*** Opening of ENTRIES SHOWN ***
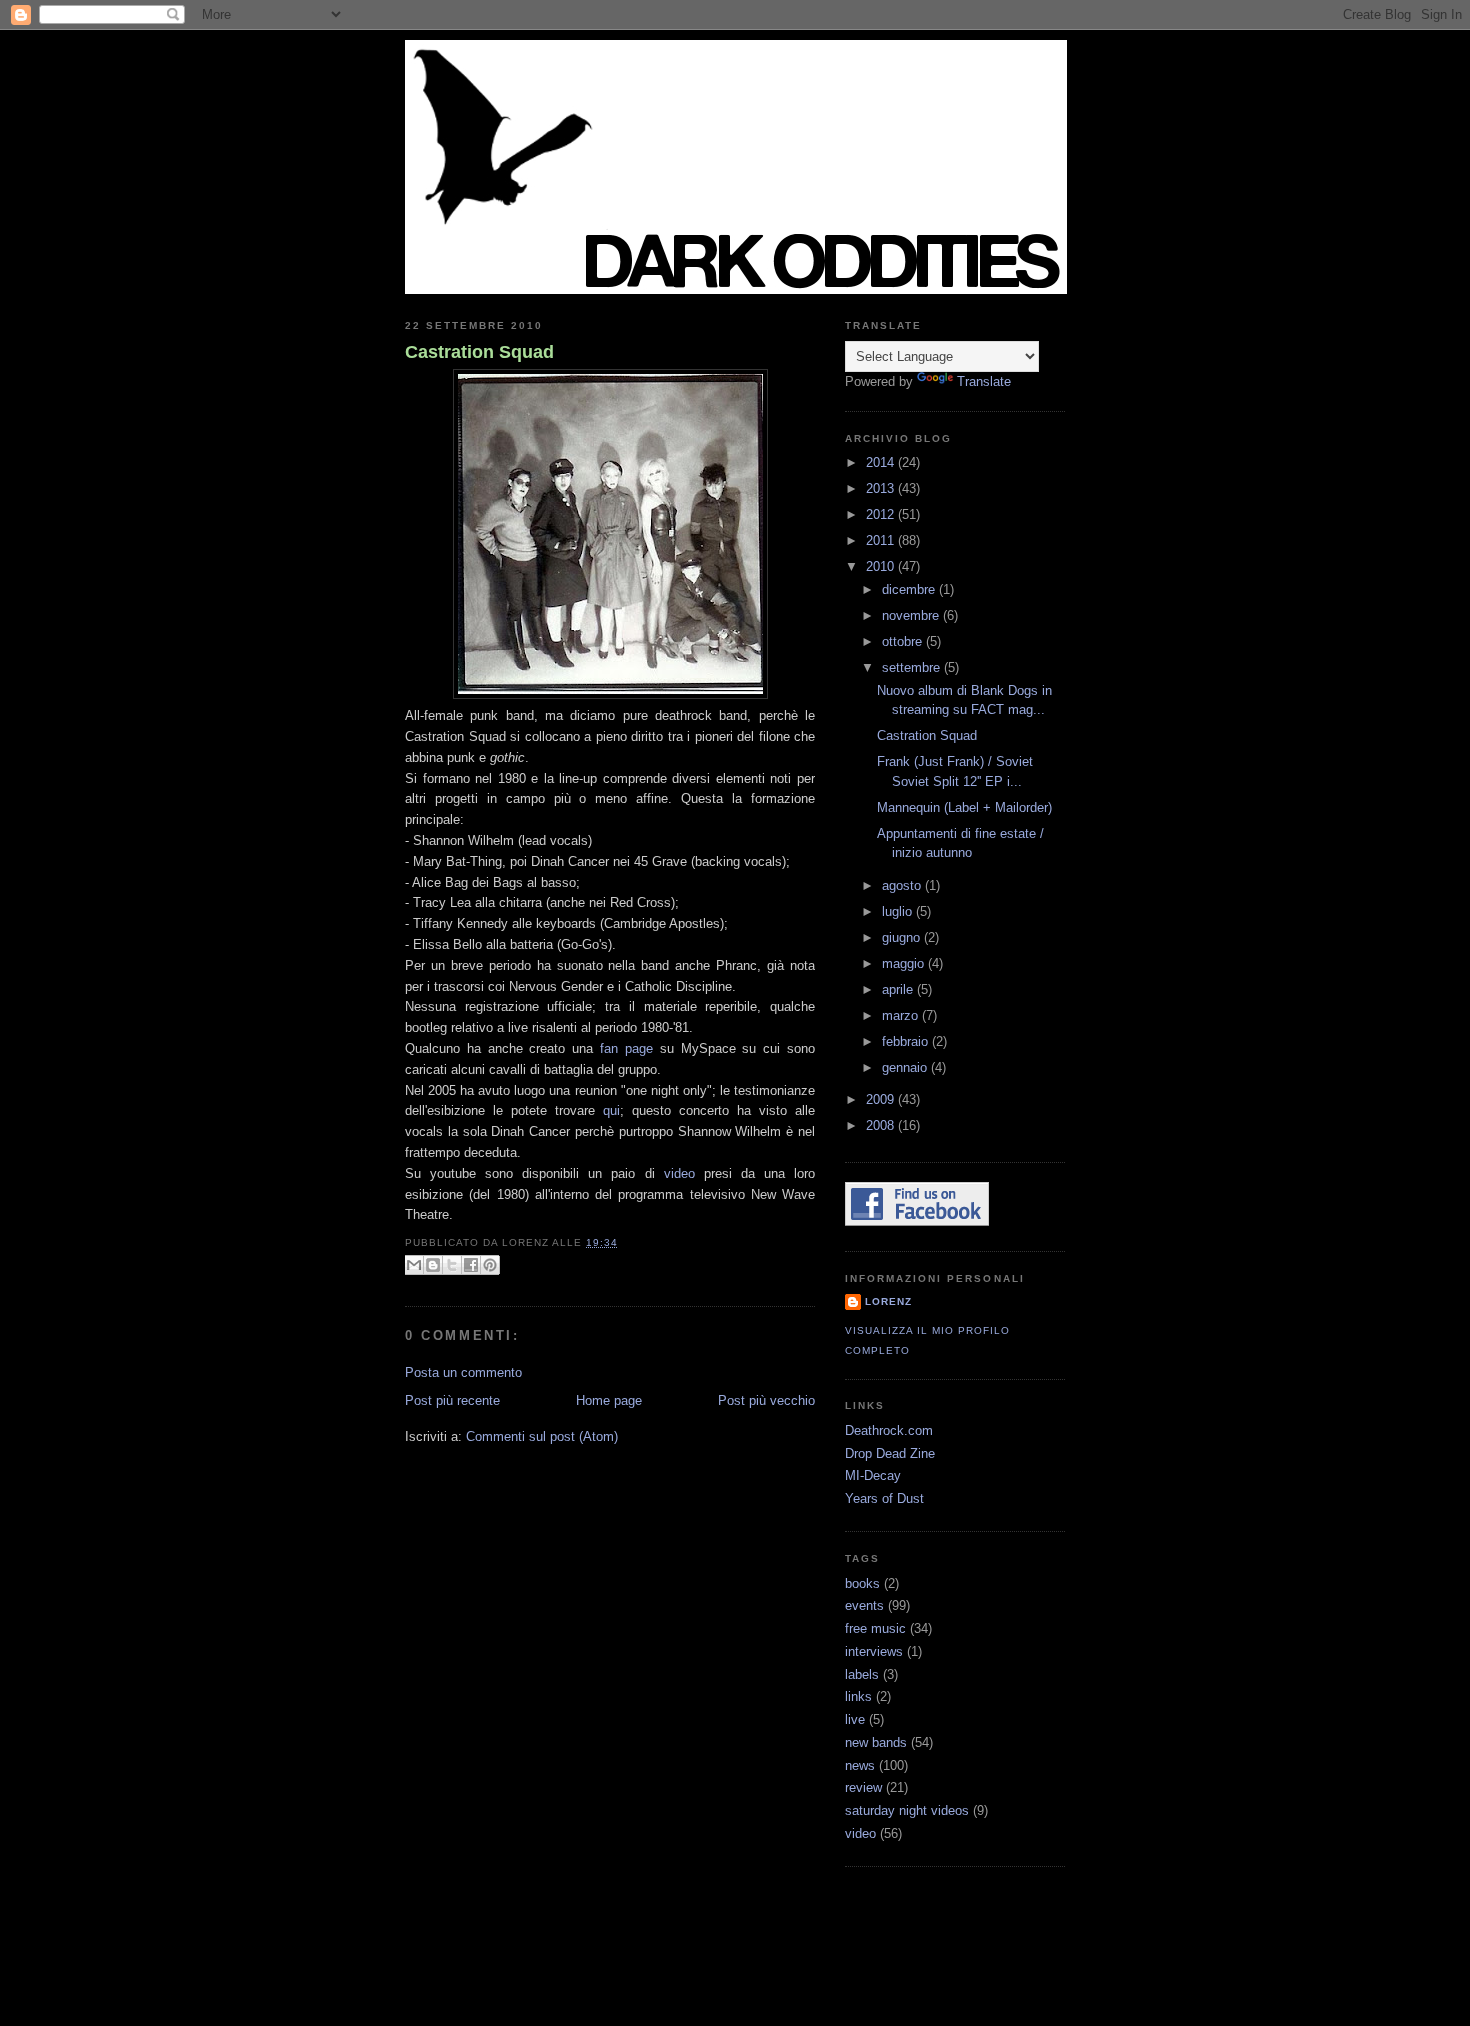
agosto (903, 885)
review (863, 1787)
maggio (905, 963)
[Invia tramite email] (414, 1265)
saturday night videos (907, 1810)
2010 (882, 566)
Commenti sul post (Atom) (542, 1436)
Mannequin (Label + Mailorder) (964, 807)
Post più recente (452, 1400)
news (860, 1765)
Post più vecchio (766, 1400)
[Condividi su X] (452, 1265)
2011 (882, 540)
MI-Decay (873, 1475)
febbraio (907, 1041)
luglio (899, 911)
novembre (912, 615)
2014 (882, 462)
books (862, 1583)
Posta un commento (463, 1372)
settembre (913, 667)
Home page (609, 1400)
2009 (882, 1099)
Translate (984, 381)
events (864, 1605)
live (855, 1719)
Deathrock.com (889, 1430)
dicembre (910, 589)
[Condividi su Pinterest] (490, 1265)
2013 (882, 488)
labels (862, 1674)
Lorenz (888, 1301)
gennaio (906, 1067)
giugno (903, 937)
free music (875, 1628)
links (858, 1696)
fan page (626, 1048)
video (679, 1173)
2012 (882, 514)
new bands (876, 1742)
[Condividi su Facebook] (471, 1265)
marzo (902, 1015)
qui (611, 1110)
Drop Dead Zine (890, 1453)
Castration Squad (479, 352)
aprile (899, 989)
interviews (874, 1651)
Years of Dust (884, 1498)
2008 (882, 1125)
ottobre (904, 641)
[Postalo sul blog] (433, 1265)
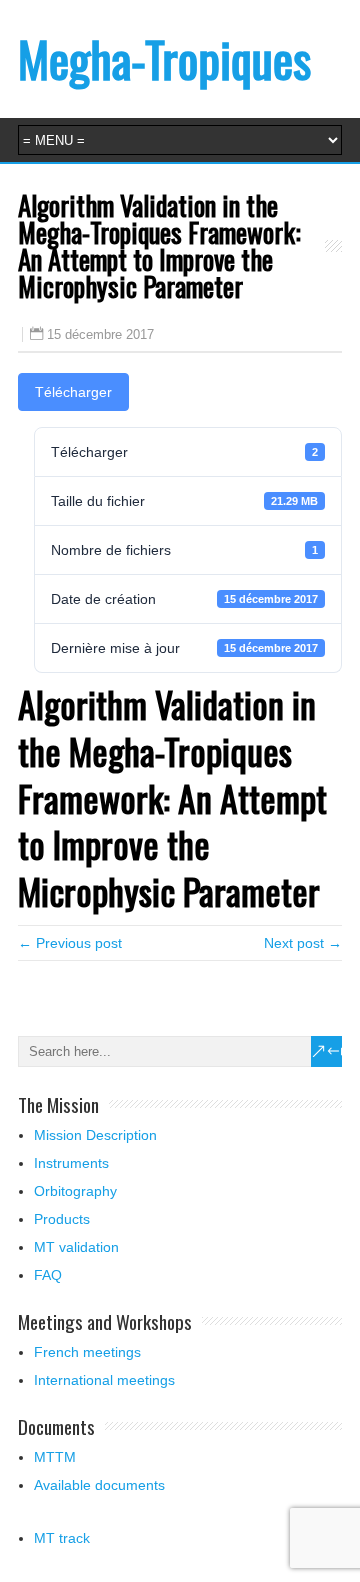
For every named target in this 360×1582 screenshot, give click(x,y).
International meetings (104, 1380)
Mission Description (95, 1135)
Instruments (71, 1163)
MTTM (55, 1457)
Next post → (303, 943)
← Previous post (70, 943)
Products (62, 1219)
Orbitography (75, 1191)
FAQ (48, 1275)
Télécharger (73, 392)
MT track (62, 1538)
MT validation (76, 1247)
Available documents (99, 1485)
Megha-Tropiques (164, 58)
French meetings (87, 1352)
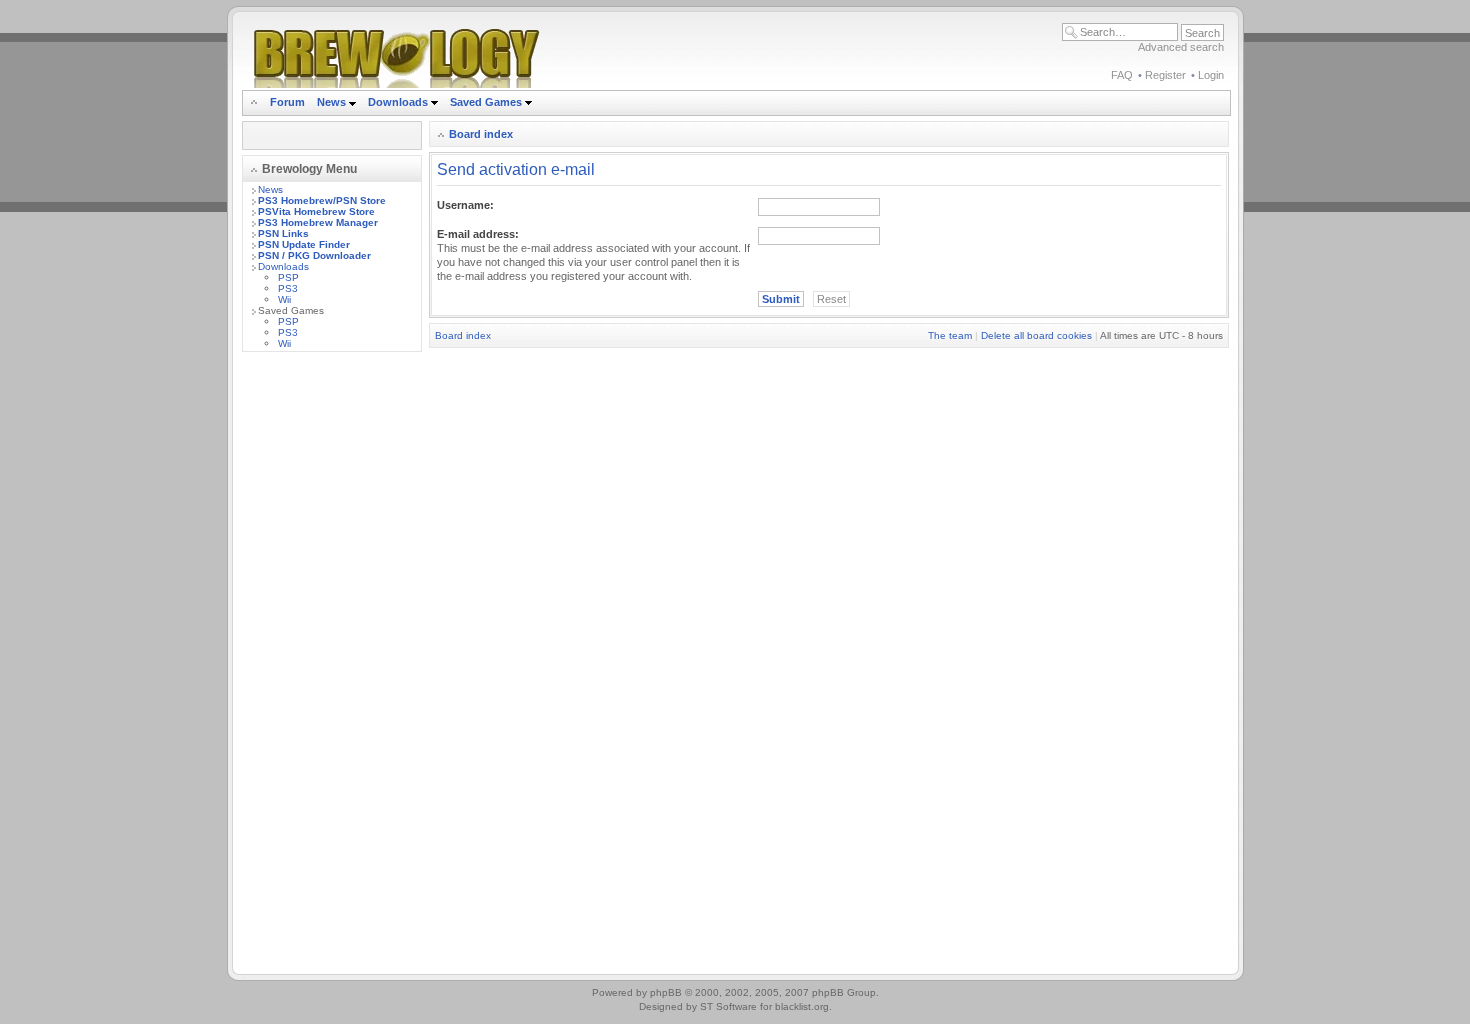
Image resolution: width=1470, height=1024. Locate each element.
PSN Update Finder (304, 244)
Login (1211, 75)
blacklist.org (802, 1006)
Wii (284, 299)
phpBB (666, 992)
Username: (465, 205)
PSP (288, 277)
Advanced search (1181, 47)
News (331, 102)
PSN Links (283, 233)
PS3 (288, 288)
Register (1165, 75)
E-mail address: (478, 234)
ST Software (728, 1006)
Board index (481, 134)
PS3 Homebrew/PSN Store (322, 200)
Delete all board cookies (1036, 335)
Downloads (399, 102)
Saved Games (487, 102)
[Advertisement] (332, 667)
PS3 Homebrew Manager (318, 222)
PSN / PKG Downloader (314, 255)
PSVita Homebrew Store (316, 211)
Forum (287, 102)
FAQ (1122, 75)
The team (950, 335)
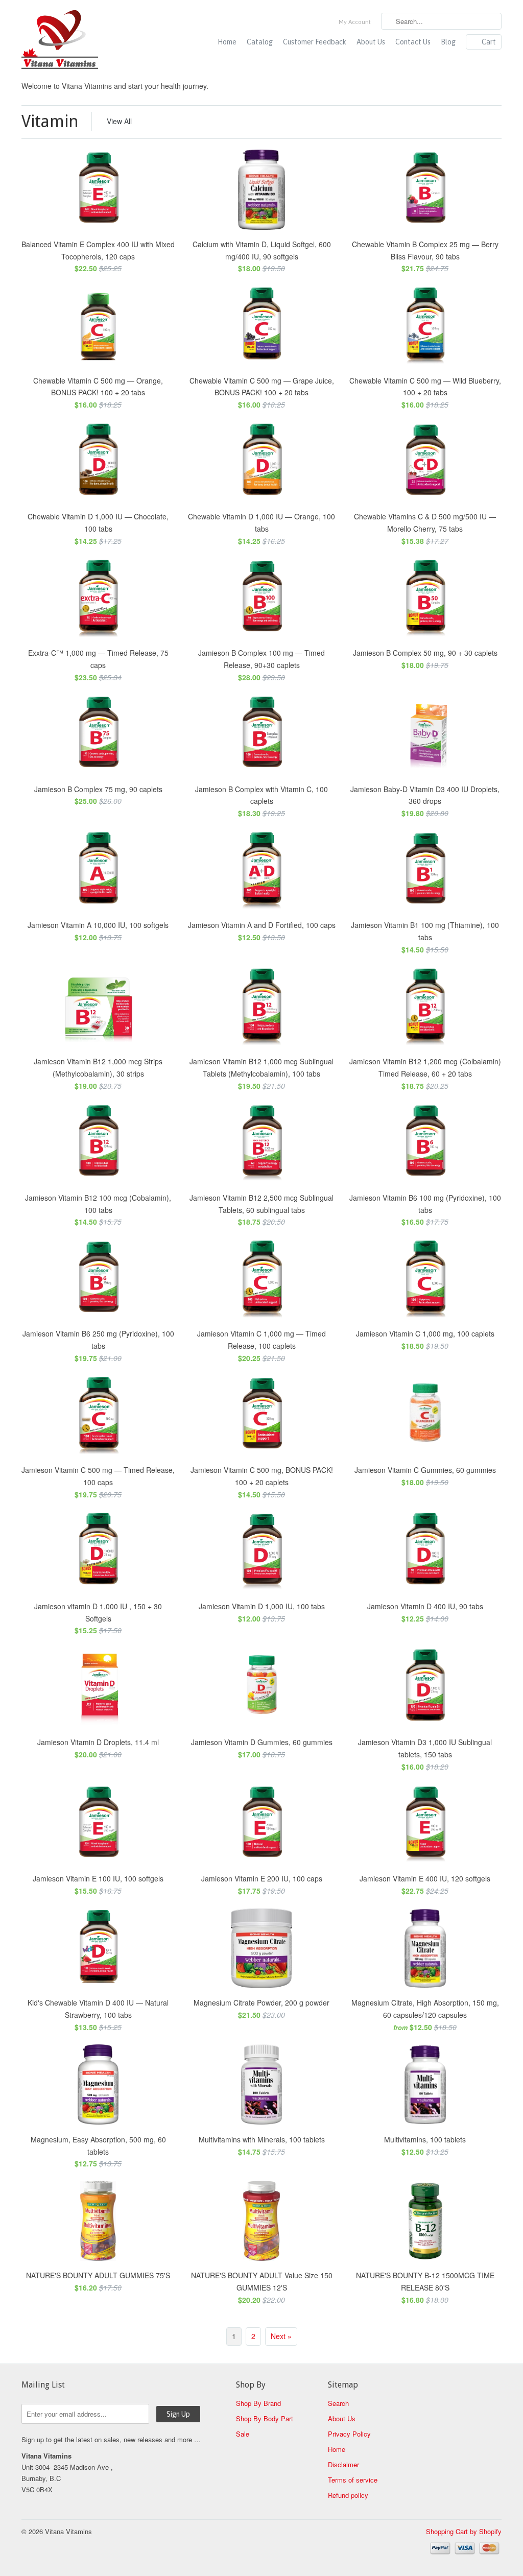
*** Close of ENTRIES SHOWN ***
**EXERCISE:** If a line of the data above contains "Condividi", copy it out.

**EXERCISE ANSWER:**
[Condividi su X] (452, 1265)
[Condividi su Pinterest] (490, 1265)
[Condividi su Facebook] (471, 1265)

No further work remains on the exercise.